- Cinematic release poster
- Directed by: Aleksandr Pozhenskiy
- Written by: Aleksandr Pozhenskiy
- Produced by: Aleksandr Pozhenskiy Sam Nalyu
- Starring: Aleksandra Kulikova Konstantin Yushkevich Olga Lomonosova Aleksandr Pozhenskiy
- Cinematography: Sergey Zubikov
- Music by: Mark Fradkin
- Production company: 21kin.com
- Release date: October 16, 2013;
- Running time: 84 minutes
- Country: Russia
- Language: Russian
- Box office: $13,970

= About a Wife, a Dream and Another... =

2013 film by Aleksandr Pozhenskiy

About a Wife, a Dream and Another... is a 2013 Russian language film written and directed by Aleksandr Pozhenskiy. The film is an ironic dramedy in two parts.

==Plot==
Maria and Vasin are not aware that in the parallel world they have another life, a wonderful life, where all their dreams have came true.

Part one, "A Pilot". 20 years ago, Maria refused to marry Air Force Lieutenant Vasin. Today they are lovers, but that's not enough. Vasin is an airline pilot, yet he regrets that he missed an opportunity to become a film director 20 years ago.

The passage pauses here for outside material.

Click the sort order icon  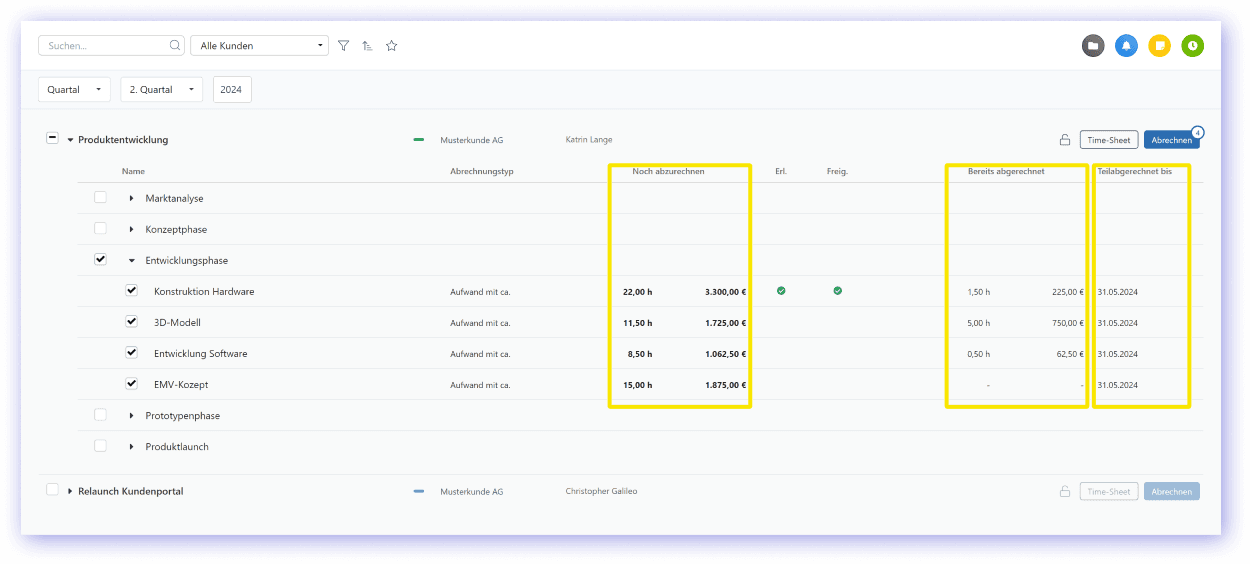coord(367,46)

The second part, "A Film Director", reveals the alternative reality where Maria and Vasin are married, and Vasin is a film director. The plot questions whether Maria and Vasin are happy with this version of life, despite their dreams having come true.

==Cast==
- Konstantin Yushkevich as Vasin
- Alexandra Kulikova as Maria
- Olga Lomonosova as Maria
- Aleksandr Pozhenskiy as Anton

==Production==
Principal photography took one month including 18 days of filming in Moscow, and was completed on May 9, 2013. The first screening took place at the RIA Novosti press-center on October 12, 2013.

The main musical theme of the film is the music for the song "Up There, Beyond the Clouds" by Mark Fradkin.

==Reception==
The film has been selected to a number of film festivals. It opened the 4th Drugoe Kino film festival in Moscow on October 16, 2013. On November 7, 2013, the film was shown at the 10th International Charitable Film Festival, Luch Angela in Moscow. The film was selected to be shown at the 22nd St. Petersburg International Film Festival, Festival Festivaley, which was held on June 23–29, 2014. The film was also included in the competitive program of the Arthouse Film Festival— Kinolikbez-V, which took place in Barnaul from May 14 to 17, 2014.

The film was accepted at the 14th International TV and Movies Forum competition, Vmeste, held on August 22–28, 2014, in Yalta. It was also chosen to be included in the program for the 6th Strana National Award Ceremony, which took place from March 17–19, 2015, during the Moscow Teleshow content market.

==Distribution==
===Cinematic release===
The official premiere took place in a "35mm" cinema theater in Moscow on October 16, 2013. The premiere in St. Petersburg was on October 31, 2013. The film was available in theaters in eighteen Russian cities in the Cinema Park cinema theaters network and in 35mm, Khudozhestvenniy, Rodina, Dom Kino, and Slava cinema theaters until November 28, 2013. In the 45th week of 2013, the film was number two on the Russian box office chart in the limited release category.

The film's age rating in Russia is 12+.

===Television===
The television premiere was on August 16, 2014, on the NTV Plus channel program Our New Films. Since October 18, 2014, it was broadcast on TV1000 Russkoe Kino. Since October 26, 2014, it appeared on Tricolor TV channel Nashe HD, and since February 7, 2015, it has been shown on the Mir channel.

===Online===
The film was reported to be the first video on demand feature film available in 4K resolution in Russia.

An updated director's cut, featuring new footage, editing, colorgrading, sound and music editing, was released by RWV Films on December 5, 2019. The film's running time has been increased from 72 to 84 minutes.